Hello Cristiano,

I understand your frustration but please avoid using the developer mailing 
list
as a second tier support channel. I suggest you try the IRC #django channel 
if
you need to want to get faster support.

What's happening here is that annotate() really means "select this field" 
while
in your other case you use a lookup (summary__icontains) which are only 
going to
be added to the WHERE clause of your query.

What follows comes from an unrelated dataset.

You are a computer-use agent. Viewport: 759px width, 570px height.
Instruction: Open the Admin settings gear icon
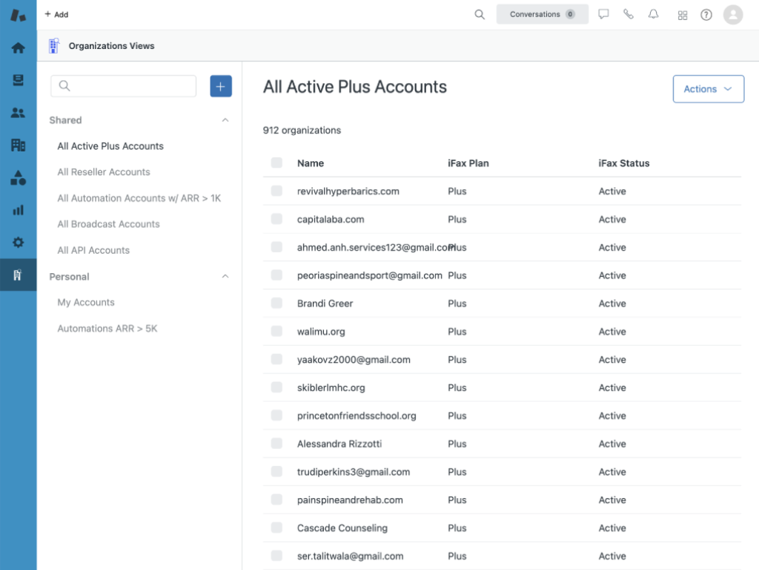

I'm not sure why you are annotating your queryset without referring to it in
a filter clause later on but the ORM cannot simply ignore it when you are
performing your `count()` because some annotations could interfere with 
grouping
somehow.

There is an open ticket[0] to add support for an `alias()` method that would
allow the ORM to clear/ignore the specified expressions if it's not 
referenced
in the query.

In the mean time I think the best approach would be to avoid annotating the
queryset if your don't need to reference the score.

Cheers,
Simon

[0] https://code.djangoproject.com/ticket/27719

Le mardi 21 novembre 2017 08:46:21 UTC-5, Cristiano Coelho a écrit :
>
> Hmm, should I try with the dev mailing list? Guess it's something no one 
> faced before?
>
> El martes, 14 de noviembre de 2017, 22:54:23 (UTC-3), Cristiano Coelho 
> escribió:
>>
>> I'm getting some very odd query when combining annotate with count. See 
>> the following:
>>
>> >>> q = 
>>> Vulnerability.objects.annotate(score=WordTrigramCustomSimilarity('test','summary'))
>>> >>> q.count()
>>> 3094
>>> >>> print connection.queries[-1]
>>> 'SELECT COUNT(*) 
>>> FROM (
>>>     SELECT "vulnerabilities_vulnerability"."id" AS Col1, 
>>> custom_word_similarity(\'test\', "vulnerabilities_vulnerability"."summary") 
>>> AS "score" 
>>>     FROM "vulnerabilities_vulnerability" 
>>>     GROUP BY "vulnerabilities_vulnerability"."id", 
>>> custom_word_similarity(\'test\', "vulnerabilities_vulnerability"."summary")
>>> ) subquery
>>> >>> q2 = Vulnerability.objects.filter(summary__icontains='test')
>>> >>> q2.count()
>>> 33
>>> >>> print connection.queries[-1]
>>> 'SELECT COUNT(*) AS "__count" 
>>> FROM "vulnerabilities_vulnerability" 
>>> WHERE UPPER("vulnerabilities_vulnerability"."summary"::text) LIKE 
>>> UPPER(\'%test%\')
>>
>>
>>
>> Custom function code, is this what's causing the odd count behavior? Did 
>> I miss anything?
>>
>> class WordTrigramCustomSimilarity(Func):
>>>     function = 'custom_word_similarity' 
>>>     def __init__(self, string, expression, **extra):
>>>         if not hasattr(string, 'resolve_expression'):
>>>             string = Value(string)
>>>         super(WordTrigramCustomSimilarity, self).__init__(string, 
>>> expression, output_field=FloatField(), **extra)
>>
>>
>> I would expect for the query to be a simple count, rather than a nested 
>> query with a useless group by (correct me if I'm wrong).
>> The issue gets even worse if the function is expensive, since it gets 
>> called when it's not needed at all, more than once.
>> Also the issue behaves pretty much the same if the queryset includes 
>> filtering and ordering but I didn't include it here for simplicity.
>>
>> Using Django 1.11.7 + postgres (psycopg) backend.